Africa Command Well Intended - US Envoy
THATO CHWAANE
Staff Writer
| Monday August 6, 2007 00:00
US ambassador Katherine Canavan said this at the official opening of Lobatse Tebelopele Voluntary Counselling and Testing Centre last week.
Canavan said the reasons for its (US Command) establishment has been greatly misunderstood in southern Africa. She said the agencies would not have representatives on the Africa Command so the military could direct their operations but that the US Department of Defence 'can better support efforts to improve conditions in Africa by promoting economic development, combating disease, and responding to natural disasters and famines'.
Through the efforts of Africa Command the Americans 'hope that in the coming years, buildings such as this, will be common across Africa,' she said of the P1.5 million Tebelopele structure.
The US envoy added that through President George W. Bush's Emergency Plan For AIDS Relief (PEPFAR), Washington has provided P170 million in support for of people of Botswana. She said the support was through providing counselling, care, and medicine, amongst others, to help combat the HIV epidemic.
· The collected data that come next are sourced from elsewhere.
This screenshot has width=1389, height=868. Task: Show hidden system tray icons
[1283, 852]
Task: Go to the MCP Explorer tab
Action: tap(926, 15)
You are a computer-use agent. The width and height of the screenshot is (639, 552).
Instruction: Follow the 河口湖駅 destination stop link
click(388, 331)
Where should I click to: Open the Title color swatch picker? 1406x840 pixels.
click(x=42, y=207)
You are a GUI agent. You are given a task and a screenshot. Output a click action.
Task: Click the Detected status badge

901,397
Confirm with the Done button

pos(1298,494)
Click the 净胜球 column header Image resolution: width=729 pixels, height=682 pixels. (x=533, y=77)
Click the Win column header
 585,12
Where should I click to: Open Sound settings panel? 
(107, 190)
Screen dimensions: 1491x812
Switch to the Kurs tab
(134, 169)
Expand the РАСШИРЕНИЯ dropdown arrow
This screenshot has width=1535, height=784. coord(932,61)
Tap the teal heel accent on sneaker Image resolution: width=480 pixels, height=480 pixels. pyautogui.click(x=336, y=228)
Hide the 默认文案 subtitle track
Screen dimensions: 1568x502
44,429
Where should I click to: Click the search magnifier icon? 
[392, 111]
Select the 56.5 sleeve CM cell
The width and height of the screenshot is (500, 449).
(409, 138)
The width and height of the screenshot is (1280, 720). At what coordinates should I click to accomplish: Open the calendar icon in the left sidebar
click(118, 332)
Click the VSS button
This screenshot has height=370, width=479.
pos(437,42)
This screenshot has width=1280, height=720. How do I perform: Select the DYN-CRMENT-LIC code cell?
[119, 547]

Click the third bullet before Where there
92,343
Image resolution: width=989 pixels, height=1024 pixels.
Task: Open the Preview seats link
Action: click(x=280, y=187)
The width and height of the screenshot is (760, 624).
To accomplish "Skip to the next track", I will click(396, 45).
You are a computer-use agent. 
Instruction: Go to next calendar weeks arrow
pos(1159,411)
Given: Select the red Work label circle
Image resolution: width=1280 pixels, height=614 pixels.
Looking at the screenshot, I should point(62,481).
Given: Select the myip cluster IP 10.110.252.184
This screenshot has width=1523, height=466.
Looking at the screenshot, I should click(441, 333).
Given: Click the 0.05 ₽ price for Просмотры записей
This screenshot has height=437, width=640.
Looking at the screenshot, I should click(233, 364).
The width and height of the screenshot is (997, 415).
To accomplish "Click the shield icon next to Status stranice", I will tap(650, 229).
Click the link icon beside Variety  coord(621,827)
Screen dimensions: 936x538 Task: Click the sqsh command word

Canavan said that the Department of Defence Humanitarian Assistance Programme, which is working with the Rotary Club, has constructed orphan day care and youth centres in Molepolole and Mogoditshane for over 800 orphans and vulnerable children of all ages.
She emphasised the need for people to test and know their status.
Area Member of Parliament (MP) Nehemiah Modubule said the counselling and testing centre in Lobatse was opened in January 2002 and had by December last year, served 15, 019 clients. He said 11, 209 of them were first-time testers.
Modubule said the overall prevalence rate of HIV infection has been declining from its highest of 38 in every 100 in 2003 to 18 percent in every 100 by end of last year.
He challenged men to invalidate the notion that men do not go for tests, saying men were known to be courageous. Modubule said that people should put the Tebelopele facility to full place. He said that couples should avoid getting infected or re-infection. 'Always use a condom correctly or abstain, it is possible,' he said.
'I have tested and I know my status. It is my own affair and I am not compelled to go public,' he said.
Also present was Assistant Minister of Education Moggie Mbaakanyi, who appreciated the gesture by US Defence Department for helping to fund the facility. 'Armies are usually associated with wars,' she said.
She said that Tebelopele has not been utilised to the maximum because of its previous location in residential areas. The new location is ideal, she said.